Lamont, Marianne NINE MOONS WASTED 1976 Pan Books0-330-257102
Lamont’s name is a pseudonym of Jean Sanders
who also writes as Anne Rundle. This is a romantic historic novel set in the
English Civil War in Scotland in 1644 and 1645. Unusually, the author sets her
action amidst the Irish Camp followers who accompanied Alastair MacColla’s
forces to Scotland to assist Montrose in his doomed campaigns there on behalf
of King Charles 1st. It is the story of the fictitious Grey
Drummond, a kinsman to Montrose, and the two women who love him, Barbary, his
wife, and Bridget, an Irish girl. Barbary follows her cold, distant husband to
war, disguising herself as a man, in the tradition of the real Mrs. Pierson
(who makes a cameo appearance in the book). Barbary’s ruse is quickly
discovered, and she is cast among the gypsy like Irish women, Most recognize
her as a woman, but Bridget is one of the few who assumes she is male. Only
when Barbary is left for dead in Aberdeen, where she is heavily pregnant and
taken in by a family she has saved from a massacre by the Irishry does Barbary
leave the story for a while. Now the same events are covered from Bridget’s
point of view, as her own affair with Drummond intensifies. As she learns that
Barbary is alive, and watches Drummond depart to meet his errant wife, Bridget
discovers that she too is pregnant. Feeling abandoned, she becomes suicidal.

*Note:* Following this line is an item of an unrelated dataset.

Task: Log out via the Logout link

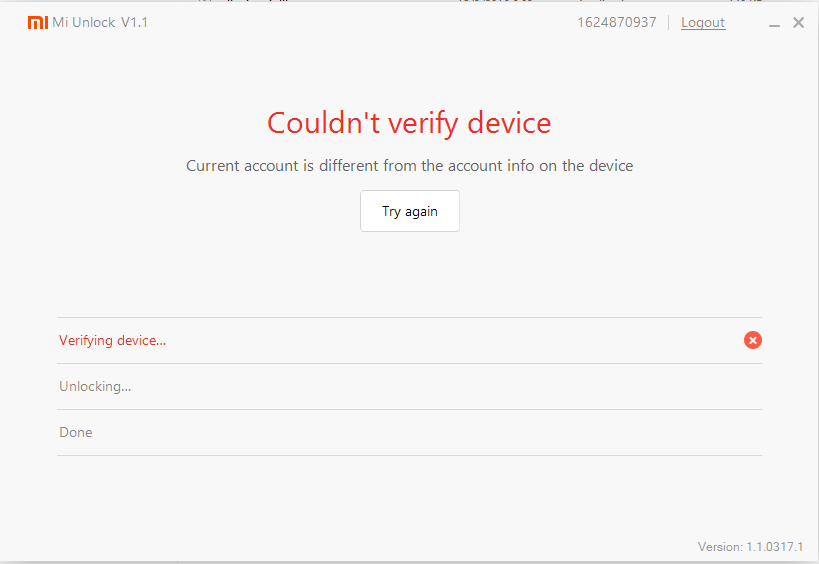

Drummond meets his son, but then returns to battle, and saves Bridget from
taking her own life. However, at Tippermuir, Bridget is slaughtered, and her
unborn child dragged from her womb. Drummond, captured, pledges to stop
fighting the Royalist cause, and he is allowed to return home to his wife and
son. The Civil war makes an interesting backdrop and the historic accuracy
behind the story is well presented, (though the Gordon Clan are introduced too
soon). However, the story coming from the eyes of the women puts the main
battle sequences in the distance for much of the story. At one point, Drummond
is left in a coma for several months, conveniently allowing the author to
bi-pass important events at Auldearn and Alford. There are good descriptions of
the Irish women on nomadic movements across the Scottish Highlands, and taking
boots and clothes from the corpses on the field of battle. The story is far
from Mills and Boon Mush, but its repetition of many events from alternating
points of view slows things down a great deal. Characters spend too much time
apart, rather than in direct conflict. The major historic events are often
summarised by those who witnessed them, though the march on Inverlochy and the
battle of Philipaugh are given full attention. An unusual and worthy
Bronte-esque study of the Scottish battles, but hardly a literary classic.